“何も言わずにただ聞いている”というのが僕なりのコミュニケーション

 テレビに出ているときの爆笑さんは、エンタメショーとして成立させるために、いかに視聴者を楽しませるかを意識されているように感じるんです。ほんとに面白くてカッコいいんですが、それがラジオになると、小学生のケンカみたいな言い合いを2時間ずっと続ける感じで(笑)。

 面白いのはもちろんですが、そこにはまったく嘘がないように感じたんです。なんだか、自分のためだけにしゃべってくれているような感覚にもなって……。親近感が一気に湧いて、お二人に憧れを抱くようになりました。

 今の僕って、みんながワ〜ッとしゃべっているときに、ひと言も言葉を発していないことが多いので、よく不機嫌なのかと思われることがあるんです。でも、そうやって“何も言わずにただ聞いている”というのが僕なりのコミュニケーションの取り方で、それが心地よかったりもする。そんな他人とは違う自分を肯定できるようになったのは、爆笑さんのラジオに出合えたおかげだと思います。ようやく自分の居場所を見つけられた気がしました。

 そうして、僕は、NSC(吉本総合芸能学院)に入ります。大学に通いながら芸人をやろうとも考えましたが、友人がいない中で大学に通い続けるのはしんどいなと思い、やめました。NSCを卒業後は、相方のもぐらとコンビを結成し、活動を始めます。ただ、仕事はほとんどありませんでした。劇場の出番も月1回のみで、与えられた出演時間もたった2分ほどだったのを覚えています。

 でも、そんな状況下なのに、なぜだか自信だけはあったんです。渋谷の無限大ホールという劇場に来てくれるお客さんは、若い女性が多くて全然ネタはウケませんでしたが、悪いのはお客さんだ、こいつらのせいで俺は上に行けないんだって思うようにしていましたね(笑)。

(つづく)

水川かたまり(みずかわ・かたまり)
1990年7月22日、岡山県生まれ。

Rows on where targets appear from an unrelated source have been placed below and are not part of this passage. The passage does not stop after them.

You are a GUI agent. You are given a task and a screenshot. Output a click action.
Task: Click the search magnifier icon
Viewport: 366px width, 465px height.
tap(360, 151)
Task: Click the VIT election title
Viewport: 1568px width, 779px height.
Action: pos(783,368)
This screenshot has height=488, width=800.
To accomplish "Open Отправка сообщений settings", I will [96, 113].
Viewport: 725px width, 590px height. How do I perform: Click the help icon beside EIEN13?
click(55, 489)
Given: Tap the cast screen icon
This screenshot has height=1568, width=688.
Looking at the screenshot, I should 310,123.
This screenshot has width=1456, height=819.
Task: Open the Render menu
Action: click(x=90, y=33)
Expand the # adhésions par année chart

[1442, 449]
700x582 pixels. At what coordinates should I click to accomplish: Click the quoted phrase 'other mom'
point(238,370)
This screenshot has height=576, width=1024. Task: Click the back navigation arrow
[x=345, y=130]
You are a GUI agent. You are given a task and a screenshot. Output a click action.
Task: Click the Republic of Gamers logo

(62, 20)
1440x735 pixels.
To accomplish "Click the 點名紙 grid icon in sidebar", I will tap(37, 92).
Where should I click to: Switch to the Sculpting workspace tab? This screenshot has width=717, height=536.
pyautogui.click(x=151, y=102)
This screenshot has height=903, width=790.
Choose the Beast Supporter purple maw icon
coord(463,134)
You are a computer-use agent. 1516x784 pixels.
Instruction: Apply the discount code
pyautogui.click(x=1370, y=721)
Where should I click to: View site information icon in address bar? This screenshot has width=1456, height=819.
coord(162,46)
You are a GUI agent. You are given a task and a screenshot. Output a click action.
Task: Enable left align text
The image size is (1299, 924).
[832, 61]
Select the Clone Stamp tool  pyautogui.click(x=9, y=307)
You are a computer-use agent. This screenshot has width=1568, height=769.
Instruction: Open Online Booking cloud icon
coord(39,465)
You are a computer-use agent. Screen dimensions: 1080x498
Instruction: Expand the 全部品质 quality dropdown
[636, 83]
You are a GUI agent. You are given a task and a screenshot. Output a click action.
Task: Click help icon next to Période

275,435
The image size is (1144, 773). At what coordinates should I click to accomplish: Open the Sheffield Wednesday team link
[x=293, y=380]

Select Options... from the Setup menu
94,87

NSC東京校第17期生として入学し、2012年に鈴木もぐらとお笑いコンビ『空気階段』を結成。『キングオブコント2021』王者。17年から放送しているラジオ番組「空気階段の踊り場」(TBSラジオ)に出演中。22年にはドラマ『君のことだけ見ていたい』(Hulu)の脚本を手掛ける。俳優として『妻、小学生になる』(TBS系)や『罠の戦争』(フジテレビ系)など数々のドラマに出演。

映画『死に損なった男』
構成作家の関谷一平(水川かたまり)は人生に疲弊し、駅のホームから飛び降りようとするが、隣の駅で人身事故が発生。タイミング悪く死に損なった一平の前にその人身事故で死んだ男・森口(正名僕蔵)の幽霊が現れ、ある依頼をする……。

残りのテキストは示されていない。